#### [TASK LIST]
1 - Name every person mentioned by name in the passage on staying home and creative work.
2 - Extend the passage on staying home and creative work, picking up right after its final line.

#### [EXCERPT TO READ]

start

I've always wanted to be a stay-at-home Mom (honestly, I have) and I am lucky to have the opportunity to do so.  And I love everything that has to do with the domestic life, but even in the early months staying home with my daughter, Savannah Rose, there was something burning inside of me.....a creativity that just needed to be released.  And thus, I created the blog "The Cottage Home" and the children's clothing business "The Cottage Mama".  Do I need to work? No.  Do I want to work on "The Cottage Mama"?  Absolutely!  It is my passion.
 
Which leads me into another quote..........that comes from Julia Cameron via the artist Amy Barickman........

"Creativity is an act of faith and we must be faithful to that faith, willing to share it to help others, and to be helped in return."

end

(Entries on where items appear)
start

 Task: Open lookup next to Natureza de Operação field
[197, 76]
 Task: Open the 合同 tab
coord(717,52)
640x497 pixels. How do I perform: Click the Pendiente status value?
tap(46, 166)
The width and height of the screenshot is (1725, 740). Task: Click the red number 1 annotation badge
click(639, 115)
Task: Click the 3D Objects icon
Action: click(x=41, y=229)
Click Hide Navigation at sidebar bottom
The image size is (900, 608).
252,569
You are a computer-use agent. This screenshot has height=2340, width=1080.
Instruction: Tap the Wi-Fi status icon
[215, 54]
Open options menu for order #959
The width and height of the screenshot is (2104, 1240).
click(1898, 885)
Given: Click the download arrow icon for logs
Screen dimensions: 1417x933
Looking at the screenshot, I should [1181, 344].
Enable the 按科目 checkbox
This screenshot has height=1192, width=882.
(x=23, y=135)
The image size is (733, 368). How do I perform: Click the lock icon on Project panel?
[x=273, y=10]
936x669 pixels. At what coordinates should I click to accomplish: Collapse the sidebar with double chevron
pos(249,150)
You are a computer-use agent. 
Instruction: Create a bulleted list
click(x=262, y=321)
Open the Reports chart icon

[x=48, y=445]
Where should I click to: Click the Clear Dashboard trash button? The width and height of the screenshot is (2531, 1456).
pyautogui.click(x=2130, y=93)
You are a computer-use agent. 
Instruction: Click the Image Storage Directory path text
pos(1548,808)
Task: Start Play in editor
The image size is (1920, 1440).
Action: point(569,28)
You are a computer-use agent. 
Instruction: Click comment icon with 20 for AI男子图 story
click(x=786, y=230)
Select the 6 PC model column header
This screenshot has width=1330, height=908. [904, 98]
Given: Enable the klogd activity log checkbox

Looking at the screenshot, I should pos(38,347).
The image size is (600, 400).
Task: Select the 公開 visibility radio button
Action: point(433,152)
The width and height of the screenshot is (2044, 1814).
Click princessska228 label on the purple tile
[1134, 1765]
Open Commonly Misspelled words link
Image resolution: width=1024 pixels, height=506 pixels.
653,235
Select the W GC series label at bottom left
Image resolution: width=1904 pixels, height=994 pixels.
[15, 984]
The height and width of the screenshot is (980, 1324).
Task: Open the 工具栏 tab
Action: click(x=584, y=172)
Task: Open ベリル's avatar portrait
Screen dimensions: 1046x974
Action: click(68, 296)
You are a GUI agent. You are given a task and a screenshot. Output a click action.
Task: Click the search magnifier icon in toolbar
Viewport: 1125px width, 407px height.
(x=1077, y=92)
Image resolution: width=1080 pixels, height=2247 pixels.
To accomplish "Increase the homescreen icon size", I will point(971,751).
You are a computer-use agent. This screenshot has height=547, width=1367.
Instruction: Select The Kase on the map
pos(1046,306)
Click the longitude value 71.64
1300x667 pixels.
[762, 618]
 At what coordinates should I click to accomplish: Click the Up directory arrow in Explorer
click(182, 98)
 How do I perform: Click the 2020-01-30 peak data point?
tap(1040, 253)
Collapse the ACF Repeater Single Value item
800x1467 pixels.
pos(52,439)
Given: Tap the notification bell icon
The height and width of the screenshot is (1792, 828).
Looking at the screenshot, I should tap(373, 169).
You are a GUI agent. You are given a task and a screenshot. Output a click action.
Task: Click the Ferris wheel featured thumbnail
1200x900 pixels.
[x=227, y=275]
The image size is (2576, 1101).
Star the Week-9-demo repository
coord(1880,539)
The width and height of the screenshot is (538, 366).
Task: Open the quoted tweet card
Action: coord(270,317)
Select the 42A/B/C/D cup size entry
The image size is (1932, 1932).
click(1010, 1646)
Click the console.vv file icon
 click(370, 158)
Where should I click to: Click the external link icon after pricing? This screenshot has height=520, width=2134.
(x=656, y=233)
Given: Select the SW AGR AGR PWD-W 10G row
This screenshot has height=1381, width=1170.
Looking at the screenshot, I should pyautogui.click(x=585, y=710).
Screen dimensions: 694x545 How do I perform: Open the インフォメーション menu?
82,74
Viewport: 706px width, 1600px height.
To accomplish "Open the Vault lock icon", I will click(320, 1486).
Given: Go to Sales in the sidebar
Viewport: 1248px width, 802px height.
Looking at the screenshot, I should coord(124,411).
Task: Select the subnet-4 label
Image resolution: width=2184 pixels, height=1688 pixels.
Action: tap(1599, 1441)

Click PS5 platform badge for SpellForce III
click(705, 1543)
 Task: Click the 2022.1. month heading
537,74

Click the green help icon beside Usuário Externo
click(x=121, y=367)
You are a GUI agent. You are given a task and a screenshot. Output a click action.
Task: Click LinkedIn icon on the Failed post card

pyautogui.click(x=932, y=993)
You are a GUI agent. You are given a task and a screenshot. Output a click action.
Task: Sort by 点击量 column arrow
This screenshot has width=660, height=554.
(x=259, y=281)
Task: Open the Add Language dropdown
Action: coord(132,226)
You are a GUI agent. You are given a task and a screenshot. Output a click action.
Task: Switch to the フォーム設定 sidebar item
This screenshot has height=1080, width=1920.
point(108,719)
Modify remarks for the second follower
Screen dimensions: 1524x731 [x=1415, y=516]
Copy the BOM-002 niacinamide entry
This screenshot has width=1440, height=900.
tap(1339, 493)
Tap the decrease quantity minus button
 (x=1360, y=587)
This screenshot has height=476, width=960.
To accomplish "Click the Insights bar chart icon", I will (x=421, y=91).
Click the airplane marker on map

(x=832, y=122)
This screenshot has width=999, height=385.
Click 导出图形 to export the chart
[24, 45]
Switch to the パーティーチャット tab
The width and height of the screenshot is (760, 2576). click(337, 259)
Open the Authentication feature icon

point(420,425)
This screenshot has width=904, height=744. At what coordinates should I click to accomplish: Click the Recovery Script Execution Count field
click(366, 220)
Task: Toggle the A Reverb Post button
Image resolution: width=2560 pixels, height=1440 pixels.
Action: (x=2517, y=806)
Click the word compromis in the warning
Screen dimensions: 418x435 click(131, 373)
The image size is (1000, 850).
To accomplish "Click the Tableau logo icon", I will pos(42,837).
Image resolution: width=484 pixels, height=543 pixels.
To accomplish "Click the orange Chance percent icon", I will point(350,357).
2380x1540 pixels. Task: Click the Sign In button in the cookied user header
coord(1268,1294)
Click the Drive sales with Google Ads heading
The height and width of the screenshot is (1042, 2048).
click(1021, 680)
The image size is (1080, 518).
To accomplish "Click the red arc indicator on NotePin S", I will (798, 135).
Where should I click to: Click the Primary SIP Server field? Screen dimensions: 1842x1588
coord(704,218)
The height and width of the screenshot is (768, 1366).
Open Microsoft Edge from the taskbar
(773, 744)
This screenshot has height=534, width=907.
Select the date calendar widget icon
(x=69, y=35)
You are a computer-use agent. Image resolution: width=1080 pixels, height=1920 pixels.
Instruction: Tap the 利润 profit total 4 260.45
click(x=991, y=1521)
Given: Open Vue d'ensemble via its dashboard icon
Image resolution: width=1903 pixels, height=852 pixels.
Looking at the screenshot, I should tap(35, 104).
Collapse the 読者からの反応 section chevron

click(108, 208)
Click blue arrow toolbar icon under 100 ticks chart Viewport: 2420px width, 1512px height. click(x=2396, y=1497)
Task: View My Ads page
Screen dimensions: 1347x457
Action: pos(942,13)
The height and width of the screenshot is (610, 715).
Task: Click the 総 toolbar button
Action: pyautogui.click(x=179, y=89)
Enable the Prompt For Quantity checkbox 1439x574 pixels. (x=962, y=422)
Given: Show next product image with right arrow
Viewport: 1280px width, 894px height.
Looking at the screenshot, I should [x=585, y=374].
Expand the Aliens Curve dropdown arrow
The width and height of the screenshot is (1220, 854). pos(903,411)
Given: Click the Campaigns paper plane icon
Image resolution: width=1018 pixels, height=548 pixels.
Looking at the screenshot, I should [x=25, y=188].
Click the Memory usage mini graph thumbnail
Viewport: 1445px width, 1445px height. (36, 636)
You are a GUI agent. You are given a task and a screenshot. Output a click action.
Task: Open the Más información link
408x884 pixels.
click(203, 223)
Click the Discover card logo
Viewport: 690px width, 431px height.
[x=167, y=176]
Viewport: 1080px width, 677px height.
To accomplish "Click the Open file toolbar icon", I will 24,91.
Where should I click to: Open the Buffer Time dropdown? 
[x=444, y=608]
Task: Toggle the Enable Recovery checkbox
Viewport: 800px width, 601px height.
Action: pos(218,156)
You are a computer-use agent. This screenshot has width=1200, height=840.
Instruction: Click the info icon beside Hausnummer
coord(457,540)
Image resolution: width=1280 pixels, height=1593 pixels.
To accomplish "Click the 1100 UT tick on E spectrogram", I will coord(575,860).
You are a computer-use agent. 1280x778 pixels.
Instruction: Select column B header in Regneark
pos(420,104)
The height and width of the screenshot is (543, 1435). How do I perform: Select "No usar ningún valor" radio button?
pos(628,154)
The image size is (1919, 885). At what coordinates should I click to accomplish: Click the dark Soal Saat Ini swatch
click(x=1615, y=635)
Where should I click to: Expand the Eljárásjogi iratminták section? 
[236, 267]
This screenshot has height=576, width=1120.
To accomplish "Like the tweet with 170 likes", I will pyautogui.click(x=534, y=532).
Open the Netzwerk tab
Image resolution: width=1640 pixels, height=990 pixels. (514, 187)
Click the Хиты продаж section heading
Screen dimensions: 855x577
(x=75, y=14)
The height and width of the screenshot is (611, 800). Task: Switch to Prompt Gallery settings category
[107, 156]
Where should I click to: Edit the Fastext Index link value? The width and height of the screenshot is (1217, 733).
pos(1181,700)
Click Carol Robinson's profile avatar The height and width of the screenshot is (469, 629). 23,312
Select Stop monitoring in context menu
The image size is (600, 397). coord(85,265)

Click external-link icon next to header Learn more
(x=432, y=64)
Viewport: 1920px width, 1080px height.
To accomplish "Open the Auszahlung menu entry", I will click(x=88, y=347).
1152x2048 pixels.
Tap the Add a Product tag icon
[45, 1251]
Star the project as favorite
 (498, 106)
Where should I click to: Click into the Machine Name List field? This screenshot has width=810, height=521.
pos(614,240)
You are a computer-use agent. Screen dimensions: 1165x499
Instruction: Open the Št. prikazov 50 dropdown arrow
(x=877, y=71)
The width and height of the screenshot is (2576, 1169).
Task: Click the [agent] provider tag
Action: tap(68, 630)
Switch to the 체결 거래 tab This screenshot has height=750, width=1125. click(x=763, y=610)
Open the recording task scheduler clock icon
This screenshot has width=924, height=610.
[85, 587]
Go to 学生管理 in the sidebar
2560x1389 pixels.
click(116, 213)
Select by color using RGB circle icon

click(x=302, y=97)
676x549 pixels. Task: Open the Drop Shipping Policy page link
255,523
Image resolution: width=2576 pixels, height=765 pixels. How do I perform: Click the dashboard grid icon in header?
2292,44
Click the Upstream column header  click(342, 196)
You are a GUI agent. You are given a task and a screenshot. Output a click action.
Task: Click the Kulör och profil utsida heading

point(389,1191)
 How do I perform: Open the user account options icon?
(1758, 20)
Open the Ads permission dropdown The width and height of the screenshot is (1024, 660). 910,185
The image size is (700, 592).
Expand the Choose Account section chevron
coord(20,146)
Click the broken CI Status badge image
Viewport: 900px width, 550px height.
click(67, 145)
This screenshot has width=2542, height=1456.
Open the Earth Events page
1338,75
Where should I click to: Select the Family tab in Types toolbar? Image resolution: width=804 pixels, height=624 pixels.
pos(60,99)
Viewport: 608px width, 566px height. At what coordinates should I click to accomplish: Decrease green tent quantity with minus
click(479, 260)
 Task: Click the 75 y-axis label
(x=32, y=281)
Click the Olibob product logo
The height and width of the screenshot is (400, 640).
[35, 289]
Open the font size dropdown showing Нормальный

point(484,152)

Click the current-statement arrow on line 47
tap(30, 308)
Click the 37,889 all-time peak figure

end

#### [EXERCISE RESPONSES]
1 - Savannah Rose, Julia Cameron, Amy Barickman

2 -
I never thought of creativity from this perspective, but it truly is a gift from God.  And for those of us that cannot control our need for creativity, we must follow in the faith.  That is why I love writing this blog, I love helping others learn and awaken their creative spirit and I love learning from all of you as well.  Why should we suppress a truly amazing gift from above just to fit the mold of an ordinary life?  We should feel lucky and blessed to have had that gift bestowed on us.

And finally a quote from Rober Schuller via Nancy Soriano.........

"What would you attempt to do if you knew you could not fail?"

How many times have you thought about doing something, but then never acted on it because you just knew it would never happen?  We all act on our fears and insecurities and it is what inhibits us from following our dreams in this world.  So I ask you to take a minute and think about the quote above, what would you do?  I know what I would do. Push all your worries and fears aside and speak to your inner voice.  I cannot even imagine what our world would be like if we could all just push fear aside and go for it!

In closing, these are my final feelings.........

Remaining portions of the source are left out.